4.8. Western blotting analysis

AMPK and ACC antibody sampler kits were purchased from Cell Signalling (Massachusetts, USA). Anti‐GAPDH antibody from Sigma (Shanghai, China) and anti‐D2R, anti‐ERα and anti‐ERβ antibodies were purchased from Santa Cruz (Texas, USA). For cell experiments, 1 × 10⁷ cells were harvested, washed twice with ice‐cold PBS, lysed in RIPA lysis buffer with 100 mmol/L phenylmethanesulfonyl fluoride, and then centrifuged (12 000 rpm; 4°C; 20 minute) to collect the supernatants.

Samples of xenograft tumours and human PRLomas, were homogenised on ice in RIPA lysis buffer containing 100 mmol/L phenylmethanesulfonyl fluoride. Supernatants were collected after centrifugation.

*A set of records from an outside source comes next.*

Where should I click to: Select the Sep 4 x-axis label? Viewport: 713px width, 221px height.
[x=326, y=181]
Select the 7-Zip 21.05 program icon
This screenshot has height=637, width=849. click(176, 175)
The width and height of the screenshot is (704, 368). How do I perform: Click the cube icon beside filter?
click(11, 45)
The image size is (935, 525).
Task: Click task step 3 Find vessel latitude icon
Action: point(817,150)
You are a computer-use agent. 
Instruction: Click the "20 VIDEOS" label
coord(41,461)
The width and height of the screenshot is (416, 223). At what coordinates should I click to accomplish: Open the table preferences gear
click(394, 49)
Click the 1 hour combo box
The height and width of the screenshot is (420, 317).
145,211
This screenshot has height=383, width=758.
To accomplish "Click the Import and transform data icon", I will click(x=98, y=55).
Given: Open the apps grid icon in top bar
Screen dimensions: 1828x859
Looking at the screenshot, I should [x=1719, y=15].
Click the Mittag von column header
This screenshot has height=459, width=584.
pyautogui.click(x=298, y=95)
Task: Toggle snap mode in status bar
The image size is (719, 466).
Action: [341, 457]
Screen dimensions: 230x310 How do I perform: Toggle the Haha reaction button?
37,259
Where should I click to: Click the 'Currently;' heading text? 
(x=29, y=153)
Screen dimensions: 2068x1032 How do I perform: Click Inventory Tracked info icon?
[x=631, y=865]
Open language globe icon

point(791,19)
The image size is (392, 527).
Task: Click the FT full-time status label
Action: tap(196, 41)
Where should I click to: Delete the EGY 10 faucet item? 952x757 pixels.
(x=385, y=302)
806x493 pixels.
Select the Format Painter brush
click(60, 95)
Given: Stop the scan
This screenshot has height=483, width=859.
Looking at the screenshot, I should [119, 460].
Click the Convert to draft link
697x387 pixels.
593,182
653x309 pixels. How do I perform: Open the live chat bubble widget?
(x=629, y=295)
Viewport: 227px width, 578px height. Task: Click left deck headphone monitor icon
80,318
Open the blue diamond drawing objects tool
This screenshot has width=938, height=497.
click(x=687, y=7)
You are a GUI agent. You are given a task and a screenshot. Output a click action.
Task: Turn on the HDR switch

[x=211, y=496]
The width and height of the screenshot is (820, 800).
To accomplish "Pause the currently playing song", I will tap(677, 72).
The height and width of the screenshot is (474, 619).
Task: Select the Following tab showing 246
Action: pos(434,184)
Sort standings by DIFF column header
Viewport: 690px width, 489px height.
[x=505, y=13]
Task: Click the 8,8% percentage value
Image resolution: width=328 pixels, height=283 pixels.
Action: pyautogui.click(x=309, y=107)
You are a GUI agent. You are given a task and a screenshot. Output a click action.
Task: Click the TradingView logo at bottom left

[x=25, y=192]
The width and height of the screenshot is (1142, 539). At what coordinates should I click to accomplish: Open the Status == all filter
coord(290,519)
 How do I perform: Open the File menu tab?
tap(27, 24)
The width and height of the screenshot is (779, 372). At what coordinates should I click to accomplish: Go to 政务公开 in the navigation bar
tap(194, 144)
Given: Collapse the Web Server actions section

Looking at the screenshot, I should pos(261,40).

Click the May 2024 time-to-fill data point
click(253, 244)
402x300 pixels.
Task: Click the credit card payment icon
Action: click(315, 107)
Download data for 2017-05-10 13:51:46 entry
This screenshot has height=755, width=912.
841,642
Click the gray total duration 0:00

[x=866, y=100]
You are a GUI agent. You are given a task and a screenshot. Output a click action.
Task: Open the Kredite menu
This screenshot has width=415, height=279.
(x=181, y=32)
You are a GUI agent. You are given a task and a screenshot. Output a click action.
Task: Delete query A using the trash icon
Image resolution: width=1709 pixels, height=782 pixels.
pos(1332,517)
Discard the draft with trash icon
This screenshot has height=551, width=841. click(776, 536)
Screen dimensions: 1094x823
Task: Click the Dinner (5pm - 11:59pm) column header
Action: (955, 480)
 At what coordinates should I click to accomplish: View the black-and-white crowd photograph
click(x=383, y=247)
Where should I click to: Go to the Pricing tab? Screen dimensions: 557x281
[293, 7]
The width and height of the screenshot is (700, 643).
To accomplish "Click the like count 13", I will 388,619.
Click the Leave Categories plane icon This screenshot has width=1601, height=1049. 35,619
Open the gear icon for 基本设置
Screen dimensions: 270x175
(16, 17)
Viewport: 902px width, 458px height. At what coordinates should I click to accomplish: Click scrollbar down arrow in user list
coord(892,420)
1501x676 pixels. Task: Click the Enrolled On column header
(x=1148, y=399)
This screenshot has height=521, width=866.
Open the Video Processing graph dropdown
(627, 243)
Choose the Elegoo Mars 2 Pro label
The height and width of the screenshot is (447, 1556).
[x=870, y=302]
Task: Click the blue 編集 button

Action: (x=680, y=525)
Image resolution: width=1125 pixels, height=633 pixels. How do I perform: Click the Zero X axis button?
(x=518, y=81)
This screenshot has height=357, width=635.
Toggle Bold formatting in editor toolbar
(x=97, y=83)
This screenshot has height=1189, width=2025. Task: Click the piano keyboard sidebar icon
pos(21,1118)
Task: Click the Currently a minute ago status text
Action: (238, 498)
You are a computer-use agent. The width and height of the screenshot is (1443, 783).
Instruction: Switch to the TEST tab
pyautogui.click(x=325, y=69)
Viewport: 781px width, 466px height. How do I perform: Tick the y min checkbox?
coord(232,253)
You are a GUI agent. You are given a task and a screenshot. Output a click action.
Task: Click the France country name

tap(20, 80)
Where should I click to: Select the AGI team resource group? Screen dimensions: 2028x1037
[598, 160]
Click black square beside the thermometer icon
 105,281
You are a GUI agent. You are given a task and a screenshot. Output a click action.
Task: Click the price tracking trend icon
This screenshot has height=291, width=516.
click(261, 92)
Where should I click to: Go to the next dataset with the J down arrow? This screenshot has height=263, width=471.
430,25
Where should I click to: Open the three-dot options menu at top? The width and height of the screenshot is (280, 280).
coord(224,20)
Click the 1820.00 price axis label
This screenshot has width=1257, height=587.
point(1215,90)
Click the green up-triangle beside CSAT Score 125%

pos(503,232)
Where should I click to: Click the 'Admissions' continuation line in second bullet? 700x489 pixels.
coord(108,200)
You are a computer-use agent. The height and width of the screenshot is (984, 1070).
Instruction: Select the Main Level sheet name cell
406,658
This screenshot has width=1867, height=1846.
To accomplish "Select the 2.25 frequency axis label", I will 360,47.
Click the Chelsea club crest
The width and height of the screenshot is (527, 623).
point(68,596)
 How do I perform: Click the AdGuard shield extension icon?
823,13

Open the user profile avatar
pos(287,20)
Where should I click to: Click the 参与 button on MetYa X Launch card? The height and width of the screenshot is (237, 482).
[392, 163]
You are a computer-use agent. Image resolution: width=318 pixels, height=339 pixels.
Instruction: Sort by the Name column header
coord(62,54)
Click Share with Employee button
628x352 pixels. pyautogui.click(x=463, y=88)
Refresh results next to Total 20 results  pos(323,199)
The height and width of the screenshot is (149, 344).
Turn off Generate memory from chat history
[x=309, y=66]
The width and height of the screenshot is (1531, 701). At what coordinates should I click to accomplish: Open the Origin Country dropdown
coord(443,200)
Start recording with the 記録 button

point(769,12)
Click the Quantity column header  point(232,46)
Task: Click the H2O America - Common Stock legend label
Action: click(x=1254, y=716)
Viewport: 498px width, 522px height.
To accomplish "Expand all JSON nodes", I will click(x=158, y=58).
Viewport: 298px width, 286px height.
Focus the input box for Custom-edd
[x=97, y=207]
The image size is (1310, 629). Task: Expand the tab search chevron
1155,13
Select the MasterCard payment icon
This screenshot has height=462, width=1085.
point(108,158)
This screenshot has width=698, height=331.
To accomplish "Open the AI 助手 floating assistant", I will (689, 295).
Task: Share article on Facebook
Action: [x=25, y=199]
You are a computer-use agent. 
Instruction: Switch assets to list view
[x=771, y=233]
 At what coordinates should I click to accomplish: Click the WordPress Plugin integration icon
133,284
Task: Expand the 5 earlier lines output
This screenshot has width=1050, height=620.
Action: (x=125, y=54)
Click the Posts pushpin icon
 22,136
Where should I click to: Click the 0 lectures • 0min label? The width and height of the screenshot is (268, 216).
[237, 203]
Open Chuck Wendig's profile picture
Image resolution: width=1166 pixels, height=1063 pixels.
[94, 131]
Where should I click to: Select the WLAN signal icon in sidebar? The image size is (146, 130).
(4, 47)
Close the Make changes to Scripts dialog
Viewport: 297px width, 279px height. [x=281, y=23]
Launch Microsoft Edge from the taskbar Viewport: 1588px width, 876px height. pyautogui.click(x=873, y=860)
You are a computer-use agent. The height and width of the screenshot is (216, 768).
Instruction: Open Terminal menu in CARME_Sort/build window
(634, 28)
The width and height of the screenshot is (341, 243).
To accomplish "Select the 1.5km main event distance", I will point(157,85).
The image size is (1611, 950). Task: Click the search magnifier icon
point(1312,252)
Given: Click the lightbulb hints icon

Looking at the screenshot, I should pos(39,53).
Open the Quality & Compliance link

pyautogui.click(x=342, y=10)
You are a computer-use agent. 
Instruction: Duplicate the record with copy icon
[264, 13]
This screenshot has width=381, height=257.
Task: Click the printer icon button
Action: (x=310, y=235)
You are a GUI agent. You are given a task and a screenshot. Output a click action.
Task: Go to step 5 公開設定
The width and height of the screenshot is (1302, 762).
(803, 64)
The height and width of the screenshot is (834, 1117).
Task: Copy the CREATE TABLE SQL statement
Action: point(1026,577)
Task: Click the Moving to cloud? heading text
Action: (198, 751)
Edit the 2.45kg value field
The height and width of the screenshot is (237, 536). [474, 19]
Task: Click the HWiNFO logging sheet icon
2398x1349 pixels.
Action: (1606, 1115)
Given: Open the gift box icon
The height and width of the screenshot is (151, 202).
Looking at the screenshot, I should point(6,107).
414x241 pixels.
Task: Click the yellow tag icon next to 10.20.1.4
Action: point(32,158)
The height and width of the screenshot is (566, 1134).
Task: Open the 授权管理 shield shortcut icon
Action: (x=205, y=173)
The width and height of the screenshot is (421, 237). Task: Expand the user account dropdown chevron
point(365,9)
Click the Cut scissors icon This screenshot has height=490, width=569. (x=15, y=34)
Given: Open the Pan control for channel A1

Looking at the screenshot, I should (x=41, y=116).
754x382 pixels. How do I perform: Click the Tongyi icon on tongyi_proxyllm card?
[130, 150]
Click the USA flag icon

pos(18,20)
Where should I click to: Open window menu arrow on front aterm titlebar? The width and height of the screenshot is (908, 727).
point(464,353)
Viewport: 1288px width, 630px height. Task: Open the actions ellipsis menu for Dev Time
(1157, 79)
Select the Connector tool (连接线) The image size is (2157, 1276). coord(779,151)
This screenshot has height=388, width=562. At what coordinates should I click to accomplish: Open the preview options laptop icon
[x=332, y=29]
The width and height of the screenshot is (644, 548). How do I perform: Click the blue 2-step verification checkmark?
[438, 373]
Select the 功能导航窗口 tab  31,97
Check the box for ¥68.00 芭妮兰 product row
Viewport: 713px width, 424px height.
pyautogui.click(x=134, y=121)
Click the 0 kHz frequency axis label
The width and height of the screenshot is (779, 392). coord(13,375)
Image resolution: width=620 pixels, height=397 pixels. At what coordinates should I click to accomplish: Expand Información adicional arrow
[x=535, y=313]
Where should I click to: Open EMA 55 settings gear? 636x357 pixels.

We separated 10 μg of extracted protein on 12% SDS‐PAGE gel, which was transferred onto an Immobilon‐P membrane. Membranes were blocked in Tris‐buffered saline with 5% non‐fat milk, then probed with designated primary antibodies overnight at 4 °C and incubated with the relevant peroxidase‐conjugated secondary antibody (1:5000) for 1 hour at room temperature. Next, membranes were washed and visualised with an enhanced chemiluminescence system. The AMPK, D2R, ERα, and ERβ expression levels were quantified and normalised to the GAPDH control.